2009年03月31日 07時30分 公開
特集/連載

コンプライアンスのためのデータベース暗号化――事前の注意点は?必要ない機密情報は保有しない

セキュリティ侵害の通知に関する州法を施行している州に住む顧客の個人情報を保有している会社は、コンプライアンス対策を強化しておく必要がある。

[Kevin Beaver,TechTarget]

 コンプライアンス時代が本格的に到来している中、われわれが対応しなければならない法規制や業界基準は、HIPAA(医療保険の相互運用性と説明責任に関する法律)やPCI DSSといったものだけではないことを認識するのは重要だ。企業規模にかかわらず、企業の多くは現在、セキュリティ侵害の通知に関する州法の適用も受けることになる。現時点で米国45州がこうした法律を施行しており、連邦法の制定を目指す取り組みも行われている。つまり、この45州のいずれかに住んでいる人の個人情報をMicrosoft SQL Serverシステムに保存する場合、あなたの会社はコンプライアンス対策を強化しておかなければならないかもしれない。

 不思議なことに、わたしの見たところでは、この州法を知らない人が多い。金融や医療などの業種向けの連邦プライバシー法や連邦情報セキュリティ法とは異なり、州の侵害通知法は、暗号化されていない個人情報に焦点を当てている。この侵害通知法では、セキュリティ侵害の発生が確認された場合や疑われる場合、個人情報が暗号化されていないと、被害に遭った可能性があると見なされる。
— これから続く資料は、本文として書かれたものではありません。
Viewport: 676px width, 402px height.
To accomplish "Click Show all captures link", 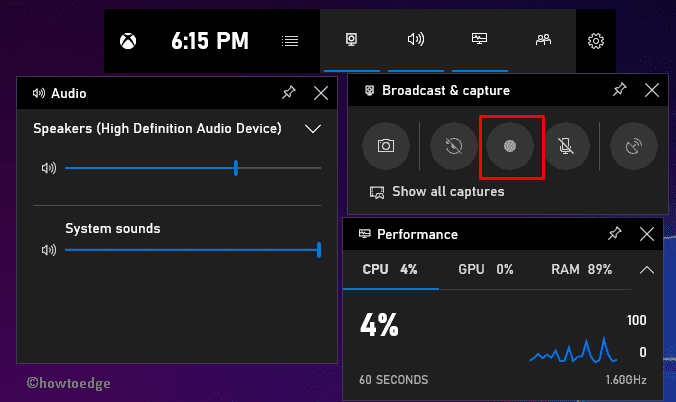I will 447,191.
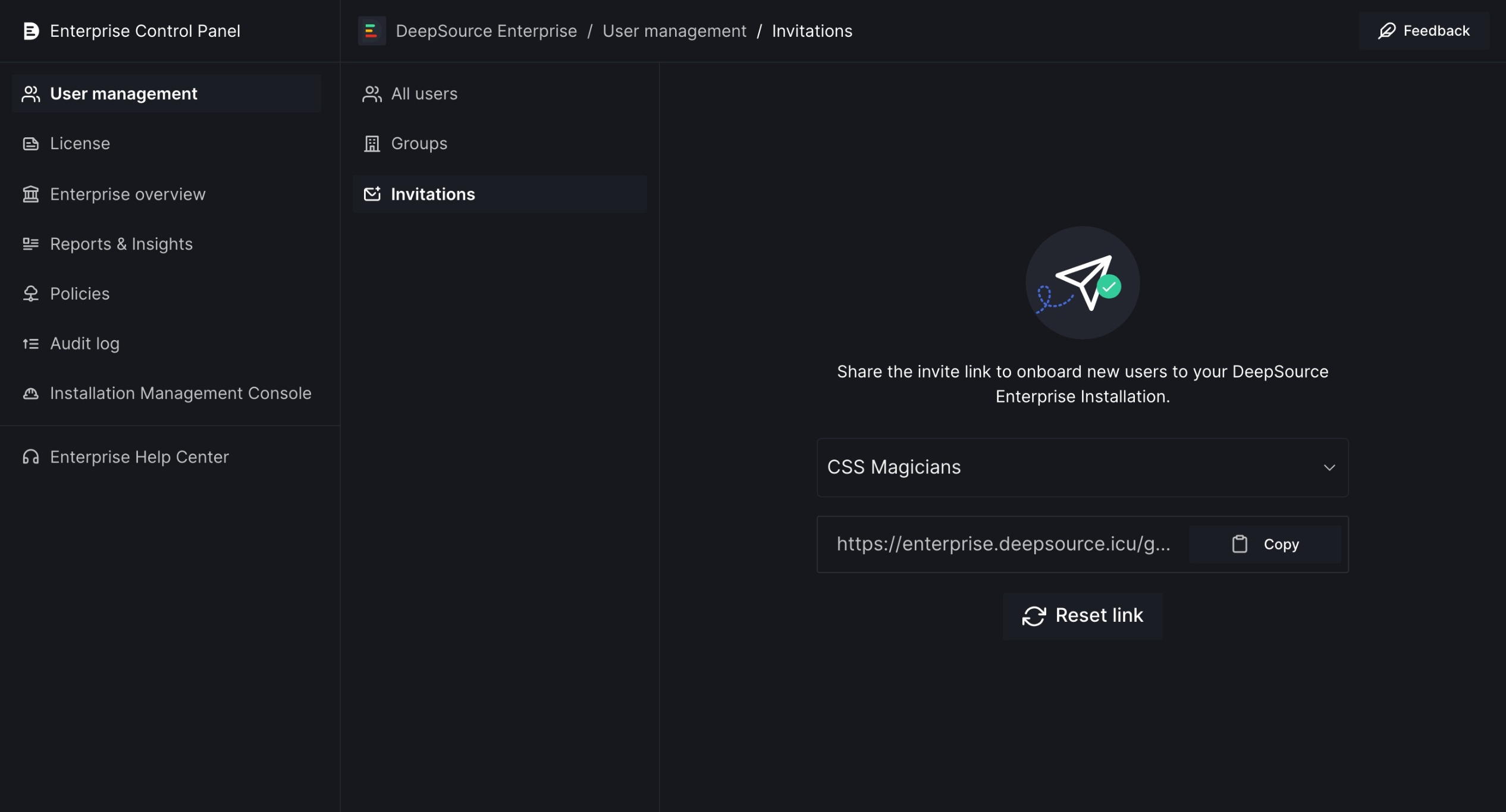
Task: Copy the invite link
Action: click(1266, 543)
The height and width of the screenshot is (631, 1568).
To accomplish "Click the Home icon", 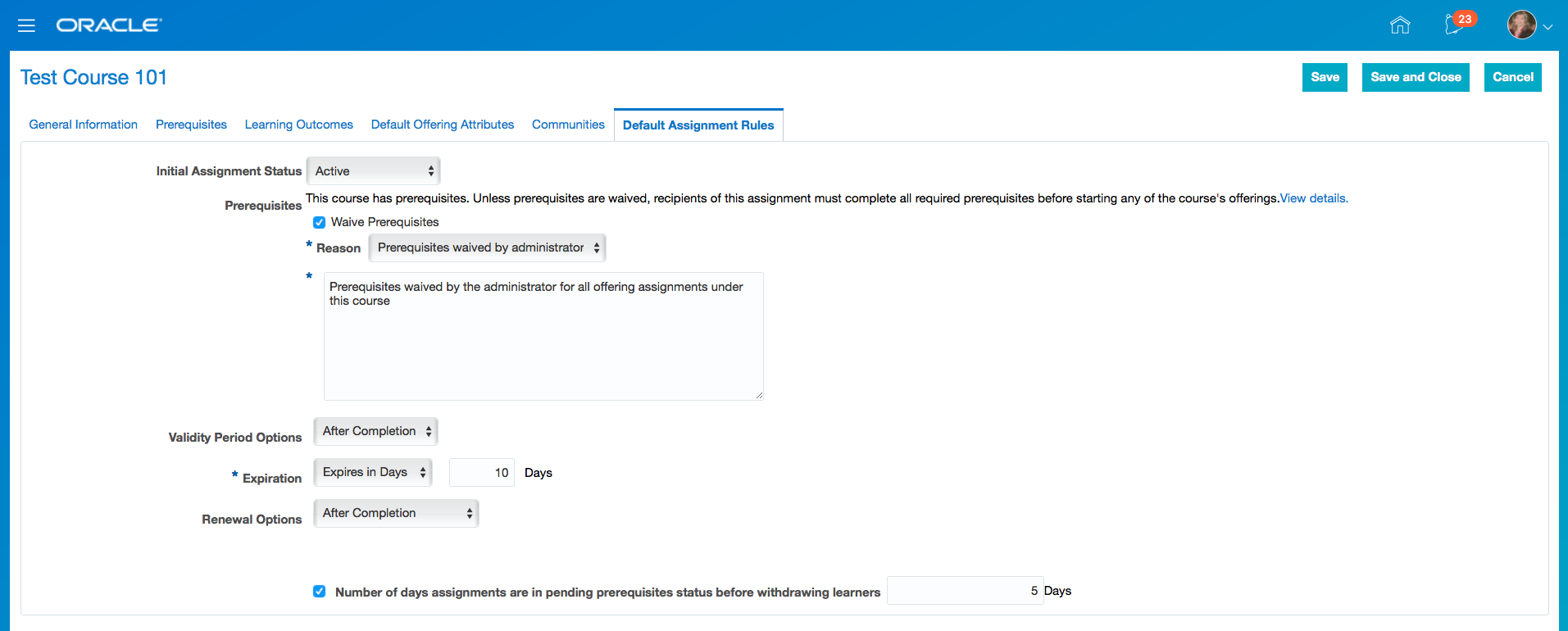I will [x=1400, y=25].
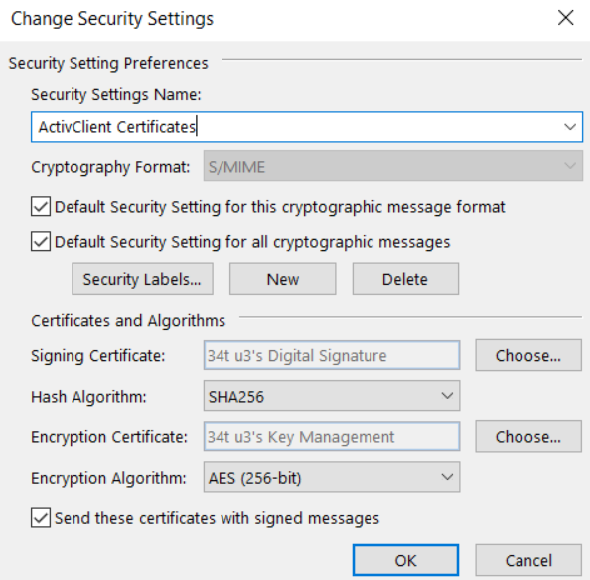The width and height of the screenshot is (590, 580).
Task: Expand the Encryption Algorithm dropdown chevron
Action: coord(447,477)
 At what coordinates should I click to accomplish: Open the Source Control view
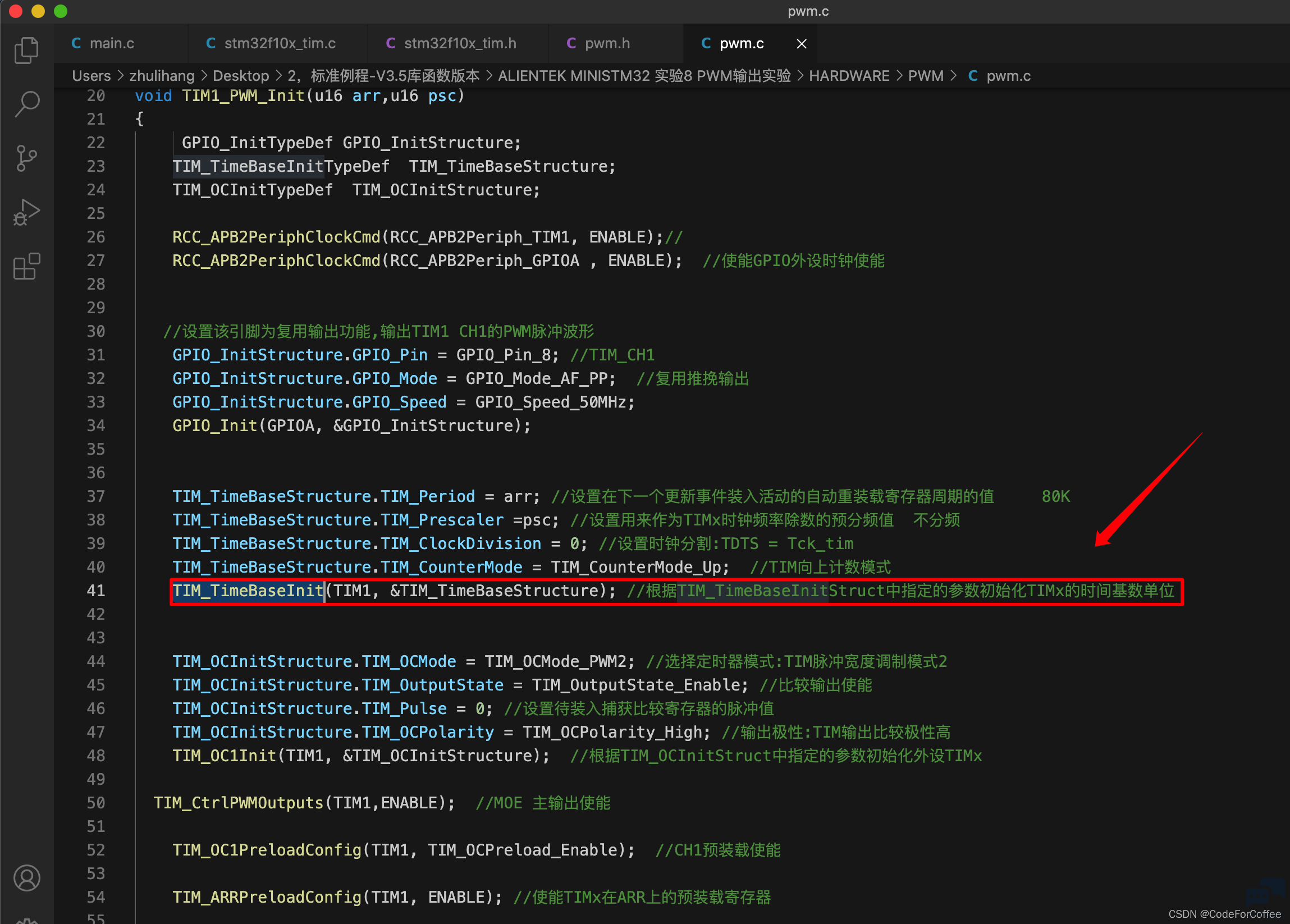(x=27, y=158)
 この場合、これらの法律では通常、企業は侵害の被害を受けた、あるいは受けた可能性がある人全員に通知を行うことを義務付けられている。通知状を大量に郵送するコストを考慮することで、初めて大ごとと思えるかもしれない。実際、管理コストを計算に入れないとしても、現在の郵便料金では、比較的少数の人に郵送するだけでも数千ドル掛かる。これではほぼ間違いなく、あらかじめ機密情報を暗号化した場合に掛かる費用より高くついてしまう。